OBJECTIVE: To investigate the incidence and distribution of lymph node metastasis in patients with different gene mutations among pathological T1 non-small-cell lung cancers (NSCLC). METHODS:NSCLC cases resected in our institution between 2016 and 2018 were included. Driver mutation testing was performed in all resected tumor tissues. These patients were grouped by the type of gene mutations. On the basis of protein that mutant-genes encoded involved in the molecular pathway, the genotypes were further classified into four distinct groups: upstream receptor mutant protein (EGFR, HER2 and MET); downstream regulator mutant protein (KRAS and BRAF); fusion mutant protein (ROS1, ALK and RET) and the wild type group. The incidence of lymph node metastasis was compared among different groups. RESULTS: Of the 1052 patients enrolled, the frequency of positive mutations was 68.0%. The incidence of lymph node metastasis were as follows: wild type (19.3%), ROS1 (72.8%), BRAF (55.5%), ALK (44.7%), HER2 (40%), RET (23.1%), KRAS (15.3%), EGFR (15.3%) and MET mutation (0%) (P < 0.001).

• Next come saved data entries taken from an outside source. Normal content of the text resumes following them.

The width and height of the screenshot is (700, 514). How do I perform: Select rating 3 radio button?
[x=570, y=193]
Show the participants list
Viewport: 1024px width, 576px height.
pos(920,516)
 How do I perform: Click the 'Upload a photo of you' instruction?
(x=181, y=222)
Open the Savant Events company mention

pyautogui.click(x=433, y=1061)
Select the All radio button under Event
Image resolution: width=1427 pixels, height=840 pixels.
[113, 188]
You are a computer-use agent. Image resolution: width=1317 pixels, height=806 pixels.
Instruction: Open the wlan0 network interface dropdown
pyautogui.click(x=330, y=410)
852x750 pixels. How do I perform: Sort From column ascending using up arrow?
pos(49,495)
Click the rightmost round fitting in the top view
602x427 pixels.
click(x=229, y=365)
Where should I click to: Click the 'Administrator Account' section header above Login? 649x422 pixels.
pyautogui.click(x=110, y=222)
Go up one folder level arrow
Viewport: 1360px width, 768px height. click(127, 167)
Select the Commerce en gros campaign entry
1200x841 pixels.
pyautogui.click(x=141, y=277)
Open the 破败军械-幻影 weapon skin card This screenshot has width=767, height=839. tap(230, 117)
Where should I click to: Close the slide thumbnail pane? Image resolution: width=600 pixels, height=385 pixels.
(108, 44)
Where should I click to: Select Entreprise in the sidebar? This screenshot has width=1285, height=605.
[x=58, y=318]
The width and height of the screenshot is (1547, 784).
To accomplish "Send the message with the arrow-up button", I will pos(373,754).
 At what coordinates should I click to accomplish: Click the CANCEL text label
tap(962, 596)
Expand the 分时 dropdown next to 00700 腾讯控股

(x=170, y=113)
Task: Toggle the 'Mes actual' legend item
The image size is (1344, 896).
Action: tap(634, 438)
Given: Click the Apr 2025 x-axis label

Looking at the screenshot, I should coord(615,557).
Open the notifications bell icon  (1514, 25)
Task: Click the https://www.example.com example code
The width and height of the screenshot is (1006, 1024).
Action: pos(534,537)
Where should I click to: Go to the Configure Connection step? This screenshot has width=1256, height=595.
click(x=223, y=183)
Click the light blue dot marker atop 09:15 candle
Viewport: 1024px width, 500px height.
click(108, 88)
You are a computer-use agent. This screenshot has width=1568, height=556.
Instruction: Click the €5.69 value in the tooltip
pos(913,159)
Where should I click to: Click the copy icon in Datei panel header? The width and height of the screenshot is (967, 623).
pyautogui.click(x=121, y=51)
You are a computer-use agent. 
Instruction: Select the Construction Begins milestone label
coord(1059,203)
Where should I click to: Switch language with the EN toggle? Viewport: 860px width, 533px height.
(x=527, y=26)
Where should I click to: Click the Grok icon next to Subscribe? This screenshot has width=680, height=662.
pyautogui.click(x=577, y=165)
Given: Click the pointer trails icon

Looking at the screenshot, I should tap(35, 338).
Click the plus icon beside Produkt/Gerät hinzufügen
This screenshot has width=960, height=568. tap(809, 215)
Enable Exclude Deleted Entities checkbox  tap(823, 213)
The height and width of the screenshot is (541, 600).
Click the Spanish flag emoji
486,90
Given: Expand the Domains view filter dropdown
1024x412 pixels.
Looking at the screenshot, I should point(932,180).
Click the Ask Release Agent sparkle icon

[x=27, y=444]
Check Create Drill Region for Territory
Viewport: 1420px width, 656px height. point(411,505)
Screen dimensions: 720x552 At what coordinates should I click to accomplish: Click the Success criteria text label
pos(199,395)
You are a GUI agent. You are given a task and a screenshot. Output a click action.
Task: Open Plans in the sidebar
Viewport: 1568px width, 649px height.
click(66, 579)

The incidence of lymph node metastasis was significantly higher in fusion mutant protein group (45.1%) compared with others (wild type 19.3%, downstream regulator mutant protein 19.1%, upstream receptor mutant protein 15.3%, all P < 0.001). Patients with fusion genes also showed higher proportion of vascular invasion and positive lymph node ratio of greater than 0.33 compared to others. CONCLUSION: Different genotypes of NSCLC have different propensity to develop lymph node metastasis. Cases of fusion gene mutations had a higher risk and burden of lymph node metastasis than other genotypes, which may indicate that more intensive treatment or surveillance strategies should be applied for these patients.